Permintaan ini muncul setelah alokasi Dana Desa sebesar Rp252.022.000 yang dialokasikan pada tahun 2025 dinilai belum memberikan hasil yang signifikan bagi perekonomian masyarakat.
Dari total Dana Desa yang direalisasikan sebesar Rp1.110.107.000, sebagian besar dialokasikan sebagai modal usaha BUMDes. Namun, sejumlah warga mengklaim jenis usaha yang dijalankan tidak berjalan optimal, bahkan muncul dugaan keterlibatan oknum Kepala Desa dalam operasional sehari-hari yang dianggap terlalu mendalam.

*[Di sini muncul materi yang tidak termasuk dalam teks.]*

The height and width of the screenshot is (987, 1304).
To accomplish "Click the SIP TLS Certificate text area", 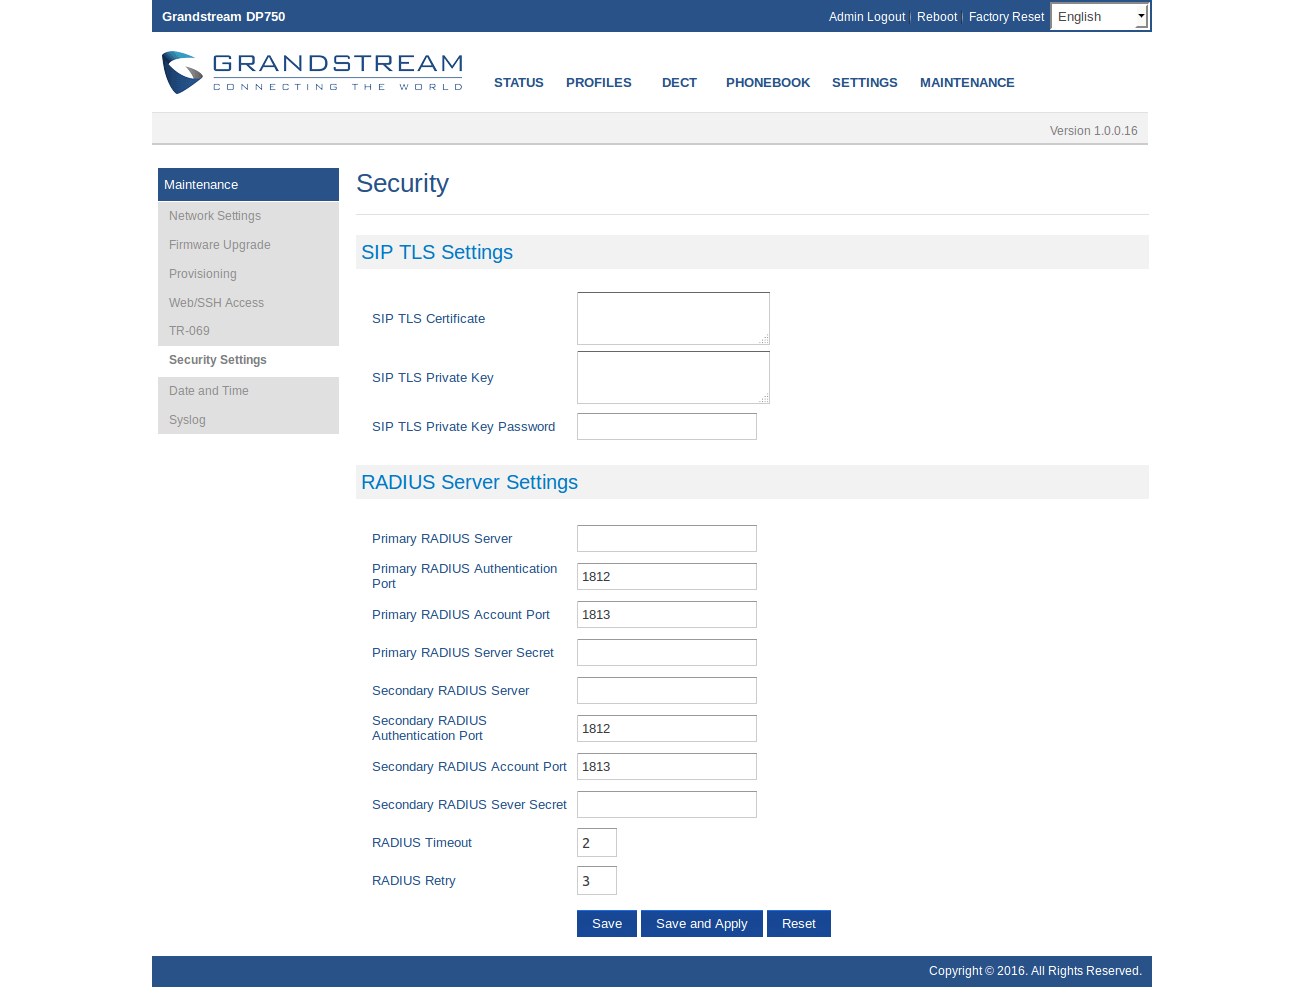I will click(x=672, y=318).
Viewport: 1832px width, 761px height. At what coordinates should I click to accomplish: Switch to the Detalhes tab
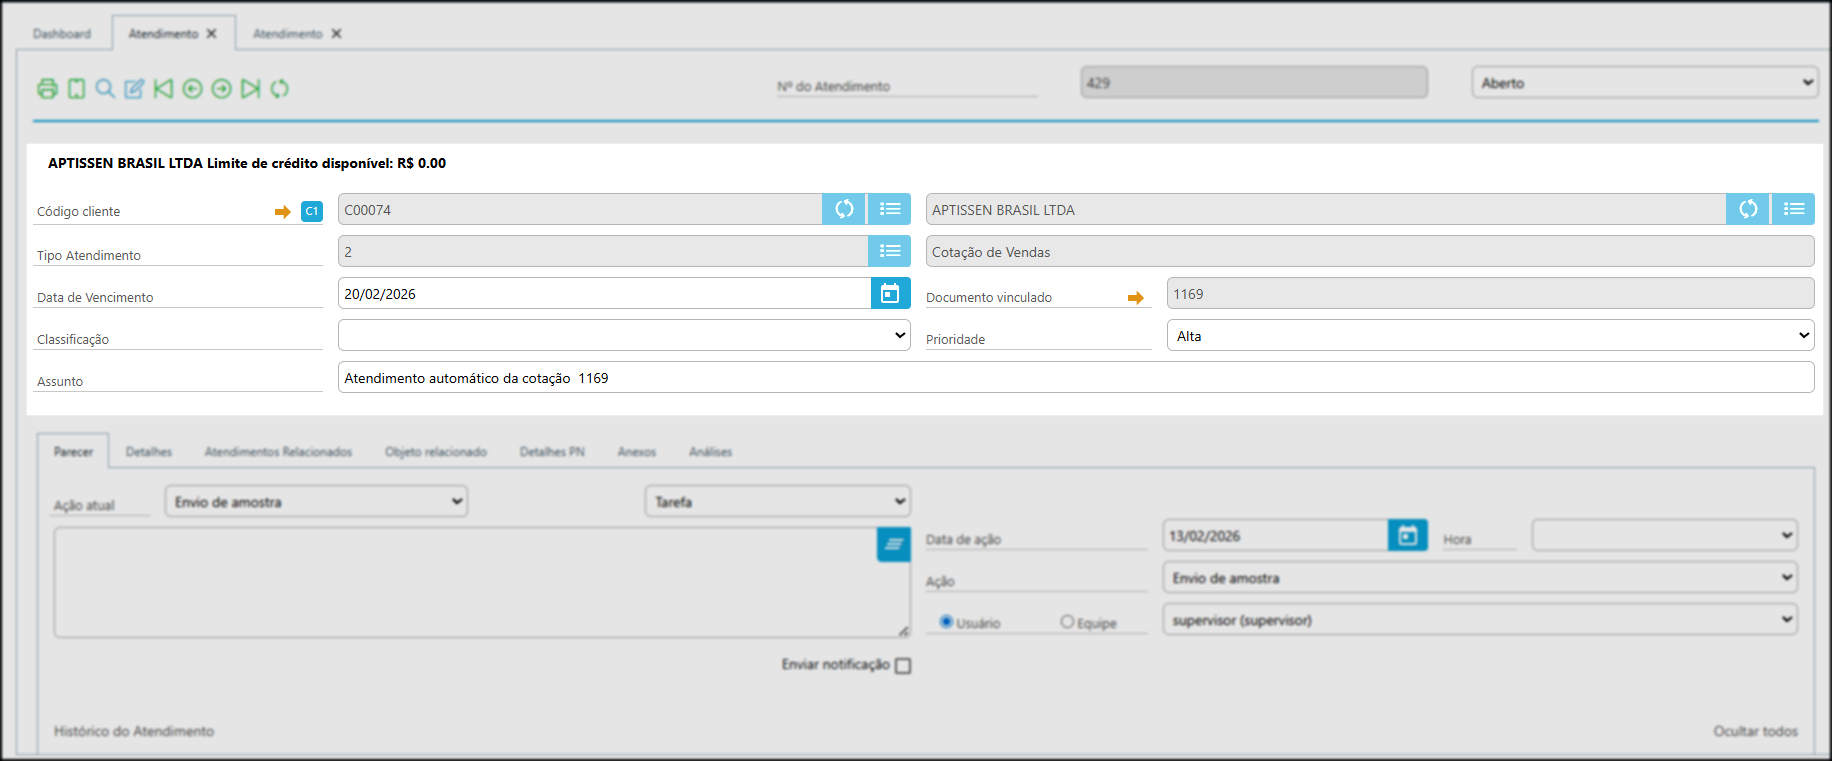click(149, 452)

"Kami menduga ada peran oknum kades yang terlalu ikut campur dalam pengelolaan usaha BUMDes. Padahal dari pagu anggaran lebih dari dua ratus juta, hasilnya tidak terlihat sama sekali bagi masyarakat," ujar salah satu warga yang enggan menyebutkan namanya kepada awak media pada Kamis (15/1/2026).
Menurut warga, tujuan utama BUMDes sebagai penggerak ekonomi desa belum tercapai akibat pengelolaan yang dianggap kurang jelas. Mereka menegaskan bahwa transparansi dan profesionalisme dalam pengelolaan anggaran menjadi hal krusial yang harus ditegakkan.

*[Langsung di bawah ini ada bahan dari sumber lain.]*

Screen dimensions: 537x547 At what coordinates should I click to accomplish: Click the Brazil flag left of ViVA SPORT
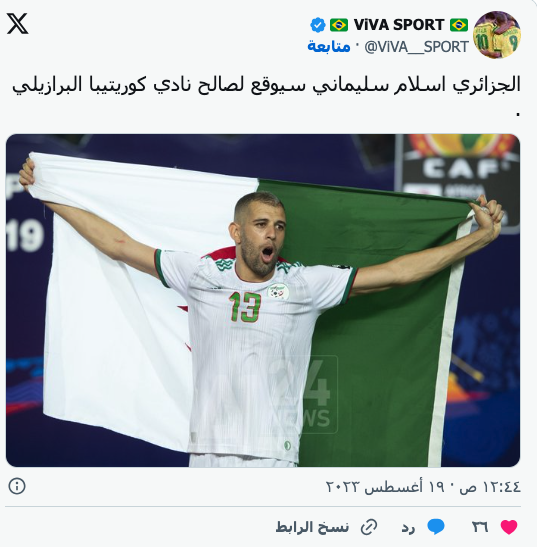coord(339,25)
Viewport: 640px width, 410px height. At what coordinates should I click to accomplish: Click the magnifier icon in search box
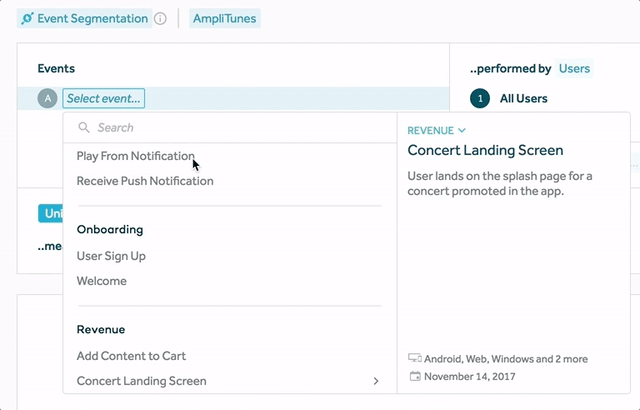(84, 128)
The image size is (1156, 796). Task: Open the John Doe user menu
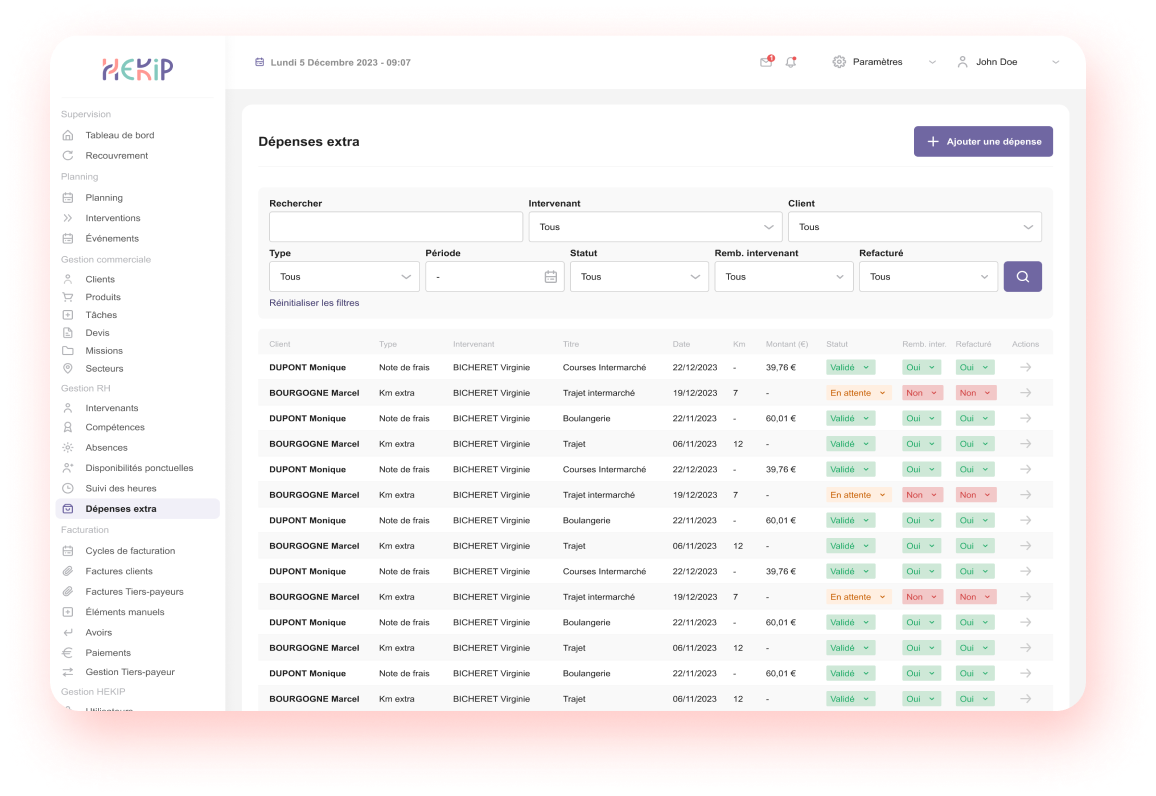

"Tujuan BUMDes itu untuk meningkatkan ekonomi warga. Tapi kalau pengelolaannya tidak jelas, ya masyarakat yang rugi. Kami hanya ingin BUMDes ini dikelola secara profesional dan transparan, oleh karena itu kami minta APH segera melakukan audit," tambahnya.
Hingga saat ini, pihak Pemerintah Desa Dongkal maupun pengurus BUMDes belum memberikan tanggapan resmi terkait dugaan tersebut. Selain meminta audit dari APH, warga juga berharap pemerintah kecamatan dan kabupaten turun tangan mengevaluasi agar pengelolaan BUMDes sesuai peraturan dan benar-benar bermanfaat bagi seluruh masyarakat desa.